Je ne suis pas une bonne gestionnaire. Je n’aime pas assez les chiffres ni d’ailleurs aucune des contingences liées à cet exercice. L’une des saveurs de ce métier, c’est de pouvoir l’exercer très longtemps. Quand je vois Henri Amouroux qui continue de trotter, toujours aussi vif... Ou Blondin qui a suivi le Tour de France jusqu’à la dernière minute, ivre mort à toutes les étapes : je me dis que la passion vous porte si les jambes font défaut.
Lorsque j’étais au Figaro, le soir, les bouteilles de whisky sortaient des tiroirs. Les journalistes fumaient des cigares, buvaient généreusement. C’est un esprit que j’ai adoré, parce que j’aime les individualités. Peut-être y a-t-il aujourd’hui moins de tempéraments forts.
« Le système est injuste : à 30 ans, on n’est pas vraiment au point. On triche discrètement, on manque d’expérience. »
Vous pensez qu’une femme peut rester longtemps à la télévision ?
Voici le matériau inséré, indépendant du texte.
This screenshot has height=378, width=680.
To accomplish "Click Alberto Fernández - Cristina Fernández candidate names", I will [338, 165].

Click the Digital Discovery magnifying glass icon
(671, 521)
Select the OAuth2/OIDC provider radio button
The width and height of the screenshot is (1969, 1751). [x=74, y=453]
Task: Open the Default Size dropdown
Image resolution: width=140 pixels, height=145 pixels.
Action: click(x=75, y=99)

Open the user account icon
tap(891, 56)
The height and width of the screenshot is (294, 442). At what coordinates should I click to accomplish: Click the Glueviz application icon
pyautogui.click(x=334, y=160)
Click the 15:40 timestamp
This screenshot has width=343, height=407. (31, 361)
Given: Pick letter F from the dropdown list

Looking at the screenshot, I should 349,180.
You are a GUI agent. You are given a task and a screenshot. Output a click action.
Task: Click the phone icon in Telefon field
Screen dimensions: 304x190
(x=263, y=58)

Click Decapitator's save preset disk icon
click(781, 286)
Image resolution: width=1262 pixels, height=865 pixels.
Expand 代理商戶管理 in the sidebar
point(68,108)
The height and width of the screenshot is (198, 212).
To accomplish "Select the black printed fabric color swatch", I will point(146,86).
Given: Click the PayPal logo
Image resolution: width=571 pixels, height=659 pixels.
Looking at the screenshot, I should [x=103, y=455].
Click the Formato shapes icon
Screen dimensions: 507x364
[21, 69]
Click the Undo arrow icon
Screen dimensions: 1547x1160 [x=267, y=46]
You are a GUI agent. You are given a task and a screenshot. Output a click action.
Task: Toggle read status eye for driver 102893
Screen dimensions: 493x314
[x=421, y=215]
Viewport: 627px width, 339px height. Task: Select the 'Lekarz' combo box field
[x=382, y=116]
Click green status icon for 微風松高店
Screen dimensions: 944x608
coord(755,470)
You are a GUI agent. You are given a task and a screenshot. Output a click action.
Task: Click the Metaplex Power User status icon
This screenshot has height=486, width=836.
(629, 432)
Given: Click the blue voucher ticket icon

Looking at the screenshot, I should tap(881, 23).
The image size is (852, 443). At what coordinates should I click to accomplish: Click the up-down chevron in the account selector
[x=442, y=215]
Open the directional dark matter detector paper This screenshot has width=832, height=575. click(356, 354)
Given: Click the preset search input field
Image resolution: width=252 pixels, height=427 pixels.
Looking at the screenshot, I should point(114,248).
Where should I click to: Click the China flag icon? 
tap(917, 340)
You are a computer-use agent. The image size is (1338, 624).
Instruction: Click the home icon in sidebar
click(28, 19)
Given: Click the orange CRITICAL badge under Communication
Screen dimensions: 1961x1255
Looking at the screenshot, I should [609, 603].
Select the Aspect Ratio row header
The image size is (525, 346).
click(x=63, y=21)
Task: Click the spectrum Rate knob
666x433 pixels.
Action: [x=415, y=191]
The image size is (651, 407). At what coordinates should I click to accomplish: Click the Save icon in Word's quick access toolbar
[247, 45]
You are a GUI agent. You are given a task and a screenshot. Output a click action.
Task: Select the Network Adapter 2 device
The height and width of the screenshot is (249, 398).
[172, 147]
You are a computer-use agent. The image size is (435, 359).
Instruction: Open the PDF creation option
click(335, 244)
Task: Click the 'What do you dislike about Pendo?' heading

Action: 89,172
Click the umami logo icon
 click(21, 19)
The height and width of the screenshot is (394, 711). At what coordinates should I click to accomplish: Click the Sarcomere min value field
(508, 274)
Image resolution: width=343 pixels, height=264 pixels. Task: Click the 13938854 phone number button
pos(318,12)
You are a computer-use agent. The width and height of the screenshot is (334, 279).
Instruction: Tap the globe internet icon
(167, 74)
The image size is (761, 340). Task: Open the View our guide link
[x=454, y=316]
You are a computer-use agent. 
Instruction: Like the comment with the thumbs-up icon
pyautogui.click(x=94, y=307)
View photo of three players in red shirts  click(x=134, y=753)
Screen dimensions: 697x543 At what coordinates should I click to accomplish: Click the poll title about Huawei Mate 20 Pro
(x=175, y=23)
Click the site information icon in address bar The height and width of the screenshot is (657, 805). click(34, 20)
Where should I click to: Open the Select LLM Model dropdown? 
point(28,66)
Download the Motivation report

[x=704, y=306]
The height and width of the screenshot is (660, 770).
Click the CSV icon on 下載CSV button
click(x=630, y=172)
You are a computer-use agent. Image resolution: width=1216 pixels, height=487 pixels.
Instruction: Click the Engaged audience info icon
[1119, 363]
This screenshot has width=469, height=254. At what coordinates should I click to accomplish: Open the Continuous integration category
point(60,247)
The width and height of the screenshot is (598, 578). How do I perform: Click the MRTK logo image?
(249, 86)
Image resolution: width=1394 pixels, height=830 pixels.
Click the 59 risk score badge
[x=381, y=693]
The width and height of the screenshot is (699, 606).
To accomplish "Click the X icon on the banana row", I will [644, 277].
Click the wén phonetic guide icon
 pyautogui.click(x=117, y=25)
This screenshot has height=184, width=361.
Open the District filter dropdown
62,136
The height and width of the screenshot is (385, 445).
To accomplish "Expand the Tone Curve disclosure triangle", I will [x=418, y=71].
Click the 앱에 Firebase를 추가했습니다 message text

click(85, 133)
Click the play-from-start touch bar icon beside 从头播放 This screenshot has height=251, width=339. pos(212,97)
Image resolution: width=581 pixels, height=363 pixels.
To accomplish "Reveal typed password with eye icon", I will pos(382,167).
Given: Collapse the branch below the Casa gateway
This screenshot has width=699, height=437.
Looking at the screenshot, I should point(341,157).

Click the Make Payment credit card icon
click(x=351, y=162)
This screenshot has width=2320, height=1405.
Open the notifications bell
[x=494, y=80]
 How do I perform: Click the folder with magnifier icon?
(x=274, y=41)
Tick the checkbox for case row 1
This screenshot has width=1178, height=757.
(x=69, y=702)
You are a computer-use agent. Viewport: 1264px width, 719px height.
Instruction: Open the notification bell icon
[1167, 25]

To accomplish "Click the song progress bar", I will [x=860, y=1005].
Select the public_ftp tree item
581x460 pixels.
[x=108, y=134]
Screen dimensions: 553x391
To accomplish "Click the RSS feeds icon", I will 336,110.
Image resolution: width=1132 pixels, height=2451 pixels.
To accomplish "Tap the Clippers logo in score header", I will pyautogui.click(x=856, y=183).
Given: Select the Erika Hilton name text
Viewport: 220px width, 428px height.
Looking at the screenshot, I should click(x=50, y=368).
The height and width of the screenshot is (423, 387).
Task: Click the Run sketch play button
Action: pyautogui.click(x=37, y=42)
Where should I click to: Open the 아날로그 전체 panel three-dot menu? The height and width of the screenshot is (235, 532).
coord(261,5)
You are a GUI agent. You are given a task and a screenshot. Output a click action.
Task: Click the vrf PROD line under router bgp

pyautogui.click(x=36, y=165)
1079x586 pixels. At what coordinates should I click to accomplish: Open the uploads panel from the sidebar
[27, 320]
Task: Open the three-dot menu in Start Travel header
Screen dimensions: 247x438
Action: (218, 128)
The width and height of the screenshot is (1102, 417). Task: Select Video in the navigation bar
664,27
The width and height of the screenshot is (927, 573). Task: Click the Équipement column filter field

Le jeunisme sévit en France mais dans des proportions moindres chez nos voisins. Alors, hommes, femmes, le défi des journalistes, c’est de durer. Le système est injuste, car on sait bien qu’à 30 ans, on n’est pas vraiment au point. On triche discrètement, on manque d’expérience. Peu à peu, on capitalise, on devient plus précis, plus fin, plus pertinent. Quand on l’écoute, on ne se pose pas la question de l’âge d’Anne Sinclair. Quant à Arlette Chabot, j’en suis fan et je me fous de son âge. Cette cruauté à l’égard des femmes existe dans le journalisme comme partout ailleurs. Si on s’amuse, c’est supportable.